Können Sie sich vorstellen, dass ein Fußballprofi noch besser wird, wenn er beispielsweise taktische Dinge an der Konsole trainiert?
Saltzer: Warum nicht? Das ist ein sehr interessantes Feld. Wenn man selbst aktiv wird und spielerisch handelt, verarbeitet das Gehirn den Lernstoff wesentlich effektiver. Ich glaube schon, dass E-Sport helfen kann, um etwa taktische Elemente besser zu erwerben. Oder um gewisse Spielsituationen mal aus einem anderen Blickwinkel zu sehen.

Sie selbst spielen in der 7. Liga, der Gruppenliga Darmstadt. In 18 Partien haben sie zehn Tore für den FC 07 Bensheim geschossen. Es scheint, als würden Sie auf den Amateurplätzen vom E-Sport profitieren.

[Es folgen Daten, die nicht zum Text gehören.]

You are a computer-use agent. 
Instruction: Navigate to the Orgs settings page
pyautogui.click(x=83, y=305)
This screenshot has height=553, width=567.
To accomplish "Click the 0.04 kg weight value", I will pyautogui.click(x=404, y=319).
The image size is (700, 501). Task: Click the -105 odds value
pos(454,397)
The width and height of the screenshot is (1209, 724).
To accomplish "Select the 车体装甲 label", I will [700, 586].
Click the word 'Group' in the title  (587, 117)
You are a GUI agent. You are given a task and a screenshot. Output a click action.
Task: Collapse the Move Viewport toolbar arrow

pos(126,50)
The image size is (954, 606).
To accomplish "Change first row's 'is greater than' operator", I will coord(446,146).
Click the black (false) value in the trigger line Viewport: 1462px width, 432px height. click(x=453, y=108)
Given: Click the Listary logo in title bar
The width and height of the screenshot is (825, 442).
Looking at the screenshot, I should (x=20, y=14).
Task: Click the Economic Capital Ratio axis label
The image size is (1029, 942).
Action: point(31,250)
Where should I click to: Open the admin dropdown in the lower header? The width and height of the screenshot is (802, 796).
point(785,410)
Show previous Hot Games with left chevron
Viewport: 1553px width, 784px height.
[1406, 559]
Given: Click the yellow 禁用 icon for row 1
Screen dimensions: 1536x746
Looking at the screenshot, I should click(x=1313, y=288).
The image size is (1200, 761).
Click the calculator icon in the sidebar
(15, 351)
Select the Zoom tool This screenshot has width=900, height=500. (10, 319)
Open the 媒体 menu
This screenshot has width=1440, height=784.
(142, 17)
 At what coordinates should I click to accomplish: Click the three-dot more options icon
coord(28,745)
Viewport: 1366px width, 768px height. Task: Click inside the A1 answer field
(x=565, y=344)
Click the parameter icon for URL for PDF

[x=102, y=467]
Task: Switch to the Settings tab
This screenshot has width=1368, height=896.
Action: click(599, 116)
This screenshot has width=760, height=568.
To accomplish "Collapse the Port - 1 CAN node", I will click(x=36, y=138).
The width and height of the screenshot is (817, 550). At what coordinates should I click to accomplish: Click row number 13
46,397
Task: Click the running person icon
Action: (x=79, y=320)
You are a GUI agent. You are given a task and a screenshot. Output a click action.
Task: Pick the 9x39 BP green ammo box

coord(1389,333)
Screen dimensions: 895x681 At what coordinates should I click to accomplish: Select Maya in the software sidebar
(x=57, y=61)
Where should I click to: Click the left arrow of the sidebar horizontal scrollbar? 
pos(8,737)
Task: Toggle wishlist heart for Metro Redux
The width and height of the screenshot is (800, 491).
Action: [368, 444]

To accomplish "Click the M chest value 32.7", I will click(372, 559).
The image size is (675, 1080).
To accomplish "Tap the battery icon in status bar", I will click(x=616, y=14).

Saltzer: (lacht) Ich bin Stürmer, da muss ich einfach Tore erzielen. Im Ernst: Wir haben ein gutes Team, sind derzeit sogar Tabellenzweiter. Ich kicke seit zehn Jahren in Bensheim und mir macht es riesig Spaß. Der Verein toleriert auch, wenn ich wegen meines anderen Hobbys am Wochenende mal fehle.

Wenn Sie frei entscheiden dürften: Wie würde Ihr Alltag in zehn Jahren aussehen?
Saltzer: Wahrscheinlich werde ich als Lehrer arbeiten – und noch immer mit viel Leidenschaft FIFA spielen. Insgeheim wünsche ich mir, dass der E-Sport-Sektor weiter wächst. Vielleicht ziehen die Tagesturniere bald noch mehr Zuschauer an, vielleicht hilft die virtuelle Spielwelt im realen Trainingsbetrieb, vielleicht gibt es irgendwann eigene E-Sport-Koordinatoren. Ich vermute, dass zumindest schon 2016 andere Vereine nachziehen und wie der VfL Wolfsburg erste Spieler unter Vertrag nehmen werden. Die Entwicklung ist rasant.